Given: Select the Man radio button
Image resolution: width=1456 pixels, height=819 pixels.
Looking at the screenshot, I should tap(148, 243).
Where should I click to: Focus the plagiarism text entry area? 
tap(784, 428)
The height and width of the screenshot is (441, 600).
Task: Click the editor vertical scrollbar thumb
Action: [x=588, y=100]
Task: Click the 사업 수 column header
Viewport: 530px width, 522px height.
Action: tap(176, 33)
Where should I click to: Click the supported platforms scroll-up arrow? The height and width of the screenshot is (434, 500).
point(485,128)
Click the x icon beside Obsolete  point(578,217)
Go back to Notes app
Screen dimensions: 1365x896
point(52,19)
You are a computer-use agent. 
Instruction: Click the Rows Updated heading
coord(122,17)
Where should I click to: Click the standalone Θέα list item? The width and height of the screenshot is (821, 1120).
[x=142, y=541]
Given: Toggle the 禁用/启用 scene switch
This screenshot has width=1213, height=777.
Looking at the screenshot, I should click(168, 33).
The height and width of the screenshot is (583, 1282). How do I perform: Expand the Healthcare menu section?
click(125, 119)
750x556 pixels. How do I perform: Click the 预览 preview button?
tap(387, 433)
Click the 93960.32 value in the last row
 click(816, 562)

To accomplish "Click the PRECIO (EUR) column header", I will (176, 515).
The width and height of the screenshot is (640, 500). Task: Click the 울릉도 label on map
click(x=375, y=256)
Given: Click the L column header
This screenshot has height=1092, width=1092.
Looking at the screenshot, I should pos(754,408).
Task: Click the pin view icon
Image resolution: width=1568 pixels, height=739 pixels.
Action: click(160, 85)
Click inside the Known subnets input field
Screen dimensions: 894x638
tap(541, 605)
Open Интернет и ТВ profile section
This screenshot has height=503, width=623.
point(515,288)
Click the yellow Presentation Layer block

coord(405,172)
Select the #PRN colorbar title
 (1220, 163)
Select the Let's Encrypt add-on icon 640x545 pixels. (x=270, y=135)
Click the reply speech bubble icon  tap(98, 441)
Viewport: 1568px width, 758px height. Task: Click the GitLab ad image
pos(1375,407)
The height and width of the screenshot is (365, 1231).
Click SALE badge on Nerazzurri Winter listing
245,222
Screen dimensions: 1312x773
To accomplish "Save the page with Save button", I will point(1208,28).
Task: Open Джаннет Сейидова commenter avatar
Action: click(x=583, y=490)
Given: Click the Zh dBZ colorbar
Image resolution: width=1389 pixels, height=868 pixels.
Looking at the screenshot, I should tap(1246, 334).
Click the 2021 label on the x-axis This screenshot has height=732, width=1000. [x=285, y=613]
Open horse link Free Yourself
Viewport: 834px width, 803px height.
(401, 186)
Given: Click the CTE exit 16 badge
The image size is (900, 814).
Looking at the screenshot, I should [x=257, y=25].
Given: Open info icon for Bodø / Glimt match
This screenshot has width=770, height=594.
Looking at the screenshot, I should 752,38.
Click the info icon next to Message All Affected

▶ _Assigned task_:
Restate the data above in full, word for word.

▶ _Output of the exercise_:
Given: Select the Man radio button
Image resolution: width=1456 pixels, height=819 pixels.
Looking at the screenshot, I should tap(148, 243).
Where should I click to: Focus the plagiarism text entry area? 
tap(784, 428)
The height and width of the screenshot is (441, 600).
Task: Click the editor vertical scrollbar thumb
Action: [x=588, y=100]
Task: Click the 사업 수 column header
Viewport: 530px width, 522px height.
Action: tap(176, 33)
Where should I click to: Click the supported platforms scroll-up arrow? The height and width of the screenshot is (434, 500).
point(485,128)
Click the x icon beside Obsolete  point(578,217)
Go back to Notes app
Screen dimensions: 1365x896
point(52,19)
You are a computer-use agent. 
Instruction: Click the Rows Updated heading
coord(122,17)
Where should I click to: Click the standalone Θέα list item? The width and height of the screenshot is (821, 1120).
[x=142, y=541]
Given: Toggle the 禁用/启用 scene switch
This screenshot has width=1213, height=777.
Looking at the screenshot, I should click(168, 33).
The height and width of the screenshot is (583, 1282). How do I perform: Expand the Healthcare menu section?
click(125, 119)
750x556 pixels. How do I perform: Click the 预览 preview button?
tap(387, 433)
Click the 93960.32 value in the last row
 click(816, 562)

To accomplish "Click the PRECIO (EUR) column header", I will (176, 515).
The width and height of the screenshot is (640, 500). Task: Click the 울릉도 label on map
click(x=375, y=256)
Given: Click the L column header
This screenshot has height=1092, width=1092.
Looking at the screenshot, I should pos(754,408).
Task: Click the pin view icon
Image resolution: width=1568 pixels, height=739 pixels.
Action: click(160, 85)
Click inside the Known subnets input field
Screen dimensions: 894x638
tap(541, 605)
Open Интернет и ТВ profile section
This screenshot has height=503, width=623.
point(515,288)
Click the yellow Presentation Layer block

coord(405,172)
Select the #PRN colorbar title
 (1220, 163)
Select the Let's Encrypt add-on icon 640x545 pixels. (x=270, y=135)
Click the reply speech bubble icon  tap(98, 441)
Viewport: 1568px width, 758px height. Task: Click the GitLab ad image
pos(1375,407)
The height and width of the screenshot is (365, 1231).
Click SALE badge on Nerazzurri Winter listing
245,222
Screen dimensions: 1312x773
To accomplish "Save the page with Save button", I will point(1208,28).
Task: Open Джаннет Сейидова commenter avatar
Action: click(x=583, y=490)
Given: Click the Zh dBZ colorbar
Image resolution: width=1389 pixels, height=868 pixels.
Looking at the screenshot, I should tap(1246, 334).
Click the 2021 label on the x-axis This screenshot has height=732, width=1000. [x=285, y=613]
Open horse link Free Yourself
Viewport: 834px width, 803px height.
(401, 186)
Given: Click the CTE exit 16 badge
The image size is (900, 814).
Looking at the screenshot, I should [x=257, y=25].
Given: Open info icon for Bodø / Glimt match
This screenshot has width=770, height=594.
Looking at the screenshot, I should 752,38.
Click the info icon next to Message All Affected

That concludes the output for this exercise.